The Peruvian Ministry of Environment (Minam in Spanish) issued a communiqué this weekend asking for two bills recently introduced in the National Congress to be rejected, as they may encourage illegal mining.
The first bill the Ministry alludes to is Bill N°. 5881, titled Deadlines for the Environmental Management Instrument for the Formalization of Small-scale and Artisanal Mining Activities.
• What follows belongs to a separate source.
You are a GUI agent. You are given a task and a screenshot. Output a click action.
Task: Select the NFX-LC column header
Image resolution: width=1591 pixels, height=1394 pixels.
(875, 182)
This proposal extends until April 2021 the deadline to present a regulation related to bringing into legality unregulated operations.
In its statement, the Minam points out that the initial deadline to present this document had been extended already to December 30, 2020, and that legislators keep saying that they have not been able to deal with it due to the covid-19 pandemic.
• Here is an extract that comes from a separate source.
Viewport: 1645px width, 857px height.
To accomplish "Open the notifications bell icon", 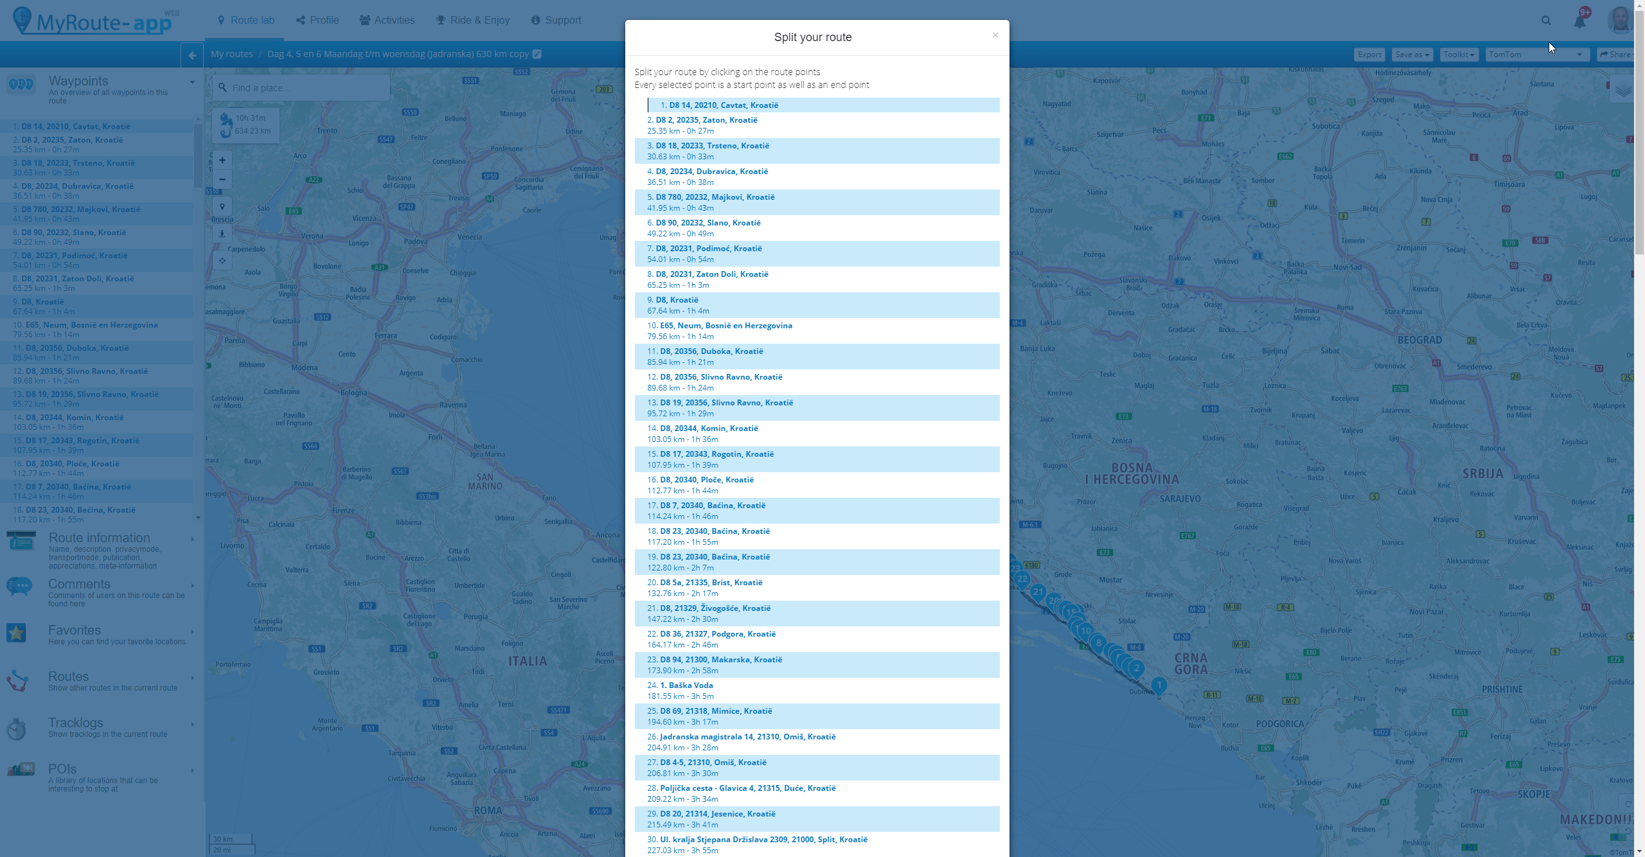I will (x=1579, y=22).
“It is not possible to continue extracting mineral resources without a proper regulation that allows for mitigating the impacts of these activities,” the communiqué reads. “Through resolution N°. 108-2020-MINAM, the Minam established a series of measures to set baselines and environmental management mechanisms.”
The government department also criticized the fact that the same bill proposes extending to the end of the year the 2019 payments that small-scale miners must make to show they are legally registered, as well as what they have to report as their minimum production quotas.
The second bill the Ministry is asking the legislative power to drop is called Deadline for the Comprehensive Mining Formalization Registry, which extends for another 60 days the deadline for small-scale miners to join the formalization registry.
“This initiative should not be approved because this deadline was already extended to September 23, 2020,” the statement reads. “Technical analyses show that there is no justification to extend the deadline because from January to June, 12,000 people registered. Furthermore, during the time when a state of emergency was declared, close to 7,000 people signed up. This means that the health emergency has not been an obstacle to registration.”
For the Ministry of Environment, all these deadline extensions push new actors to join illegal operations instead of promoting the legalization process that was underway before the pandemic.